▸ **Exercise aim**:
Could you retype all of the entries below word for word?

::::

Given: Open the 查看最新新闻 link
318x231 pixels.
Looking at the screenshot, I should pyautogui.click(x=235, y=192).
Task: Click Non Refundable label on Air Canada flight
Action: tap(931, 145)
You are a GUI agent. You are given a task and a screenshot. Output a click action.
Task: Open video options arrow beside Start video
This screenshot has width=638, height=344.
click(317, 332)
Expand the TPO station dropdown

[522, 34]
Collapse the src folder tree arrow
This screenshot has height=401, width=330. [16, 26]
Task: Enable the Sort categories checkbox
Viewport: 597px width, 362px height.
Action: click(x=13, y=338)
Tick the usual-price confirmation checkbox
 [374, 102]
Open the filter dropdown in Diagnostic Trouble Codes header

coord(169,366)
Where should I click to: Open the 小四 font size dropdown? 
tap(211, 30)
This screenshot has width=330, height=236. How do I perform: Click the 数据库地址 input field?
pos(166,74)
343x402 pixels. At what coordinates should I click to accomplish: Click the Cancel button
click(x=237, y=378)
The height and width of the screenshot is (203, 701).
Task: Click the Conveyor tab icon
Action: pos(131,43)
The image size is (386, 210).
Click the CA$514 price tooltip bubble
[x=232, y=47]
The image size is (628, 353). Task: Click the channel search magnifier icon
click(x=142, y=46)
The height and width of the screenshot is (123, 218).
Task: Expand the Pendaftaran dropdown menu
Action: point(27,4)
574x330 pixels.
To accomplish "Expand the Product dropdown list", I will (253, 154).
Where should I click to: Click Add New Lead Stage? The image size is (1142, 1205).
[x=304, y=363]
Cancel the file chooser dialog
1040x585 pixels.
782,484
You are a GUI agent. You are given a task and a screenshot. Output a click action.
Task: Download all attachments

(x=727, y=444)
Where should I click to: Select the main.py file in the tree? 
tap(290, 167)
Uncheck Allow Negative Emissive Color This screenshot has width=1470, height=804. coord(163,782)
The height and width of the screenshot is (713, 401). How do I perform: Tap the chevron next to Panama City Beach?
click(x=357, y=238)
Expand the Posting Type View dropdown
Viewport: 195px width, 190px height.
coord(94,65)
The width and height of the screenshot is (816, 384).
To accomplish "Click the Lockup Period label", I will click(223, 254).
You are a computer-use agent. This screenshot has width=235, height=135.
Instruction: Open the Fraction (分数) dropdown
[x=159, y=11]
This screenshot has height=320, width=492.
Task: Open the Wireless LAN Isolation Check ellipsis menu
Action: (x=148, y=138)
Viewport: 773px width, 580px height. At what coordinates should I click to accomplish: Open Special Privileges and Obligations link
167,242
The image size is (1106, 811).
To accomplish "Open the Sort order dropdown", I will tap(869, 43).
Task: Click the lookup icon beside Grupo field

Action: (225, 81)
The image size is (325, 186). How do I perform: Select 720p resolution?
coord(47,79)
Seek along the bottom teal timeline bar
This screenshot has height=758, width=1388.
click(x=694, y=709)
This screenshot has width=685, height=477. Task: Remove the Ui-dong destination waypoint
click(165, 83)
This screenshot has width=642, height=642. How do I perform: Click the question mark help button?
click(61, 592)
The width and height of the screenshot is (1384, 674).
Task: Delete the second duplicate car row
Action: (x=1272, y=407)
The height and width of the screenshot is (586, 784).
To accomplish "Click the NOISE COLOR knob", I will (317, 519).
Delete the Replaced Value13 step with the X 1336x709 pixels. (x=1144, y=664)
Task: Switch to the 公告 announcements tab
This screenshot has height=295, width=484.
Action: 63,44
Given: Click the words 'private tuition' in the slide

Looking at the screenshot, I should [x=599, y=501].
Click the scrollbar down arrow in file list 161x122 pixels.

::::

▸ **Reply to the exercise**:
Given: Open the 查看最新新闻 link
318x231 pixels.
Looking at the screenshot, I should pyautogui.click(x=235, y=192).
Task: Click Non Refundable label on Air Canada flight
Action: tap(931, 145)
You are a GUI agent. You are given a task and a screenshot. Output a click action.
Task: Open video options arrow beside Start video
This screenshot has width=638, height=344.
click(317, 332)
Expand the TPO station dropdown

[522, 34]
Collapse the src folder tree arrow
This screenshot has height=401, width=330. [16, 26]
Task: Enable the Sort categories checkbox
Viewport: 597px width, 362px height.
Action: click(x=13, y=338)
Tick the usual-price confirmation checkbox
 [374, 102]
Open the filter dropdown in Diagnostic Trouble Codes header

coord(169,366)
Where should I click to: Open the 小四 font size dropdown? 
tap(211, 30)
This screenshot has width=330, height=236. How do I perform: Click the 数据库地址 input field?
pos(166,74)
343x402 pixels. At what coordinates should I click to accomplish: Click the Cancel button
click(x=237, y=378)
The height and width of the screenshot is (203, 701).
Task: Click the Conveyor tab icon
Action: pos(131,43)
The image size is (386, 210).
Click the CA$514 price tooltip bubble
[x=232, y=47]
The image size is (628, 353). Task: Click the channel search magnifier icon
click(x=142, y=46)
The height and width of the screenshot is (123, 218).
Task: Expand the Pendaftaran dropdown menu
Action: point(27,4)
574x330 pixels.
To accomplish "Expand the Product dropdown list", I will (253, 154).
Where should I click to: Click Add New Lead Stage? The image size is (1142, 1205).
[x=304, y=363]
Cancel the file chooser dialog
1040x585 pixels.
782,484
You are a GUI agent. You are given a task and a screenshot. Output a click action.
Task: Download all attachments

(x=727, y=444)
Where should I click to: Select the main.py file in the tree? 
tap(290, 167)
Uncheck Allow Negative Emissive Color This screenshot has width=1470, height=804. coord(163,782)
The height and width of the screenshot is (713, 401). How do I perform: Tap the chevron next to Panama City Beach?
click(x=357, y=238)
Expand the Posting Type View dropdown
Viewport: 195px width, 190px height.
coord(94,65)
The width and height of the screenshot is (816, 384).
To accomplish "Click the Lockup Period label", I will click(223, 254).
You are a computer-use agent. This screenshot has width=235, height=135.
Instruction: Open the Fraction (分数) dropdown
[x=159, y=11]
This screenshot has height=320, width=492.
Task: Open the Wireless LAN Isolation Check ellipsis menu
Action: (x=148, y=138)
Viewport: 773px width, 580px height. At what coordinates should I click to accomplish: Open Special Privileges and Obligations link
167,242
The image size is (1106, 811).
To accomplish "Open the Sort order dropdown", I will tap(869, 43).
Task: Click the lookup icon beside Grupo field

Action: (225, 81)
The image size is (325, 186). How do I perform: Select 720p resolution?
coord(47,79)
Seek along the bottom teal timeline bar
This screenshot has height=758, width=1388.
click(x=694, y=709)
This screenshot has width=685, height=477. Task: Remove the Ui-dong destination waypoint
click(165, 83)
This screenshot has width=642, height=642. How do I perform: Click the question mark help button?
click(61, 592)
The width and height of the screenshot is (1384, 674).
Task: Delete the second duplicate car row
Action: (x=1272, y=407)
The height and width of the screenshot is (586, 784).
To accomplish "Click the NOISE COLOR knob", I will (317, 519).
Delete the Replaced Value13 step with the X 1336x709 pixels. (x=1144, y=664)
Task: Switch to the 公告 announcements tab
This screenshot has height=295, width=484.
Action: 63,44
Given: Click the words 'private tuition' in the slide

Looking at the screenshot, I should [x=599, y=501].
Click the scrollbar down arrow in file list 161x122 pixels.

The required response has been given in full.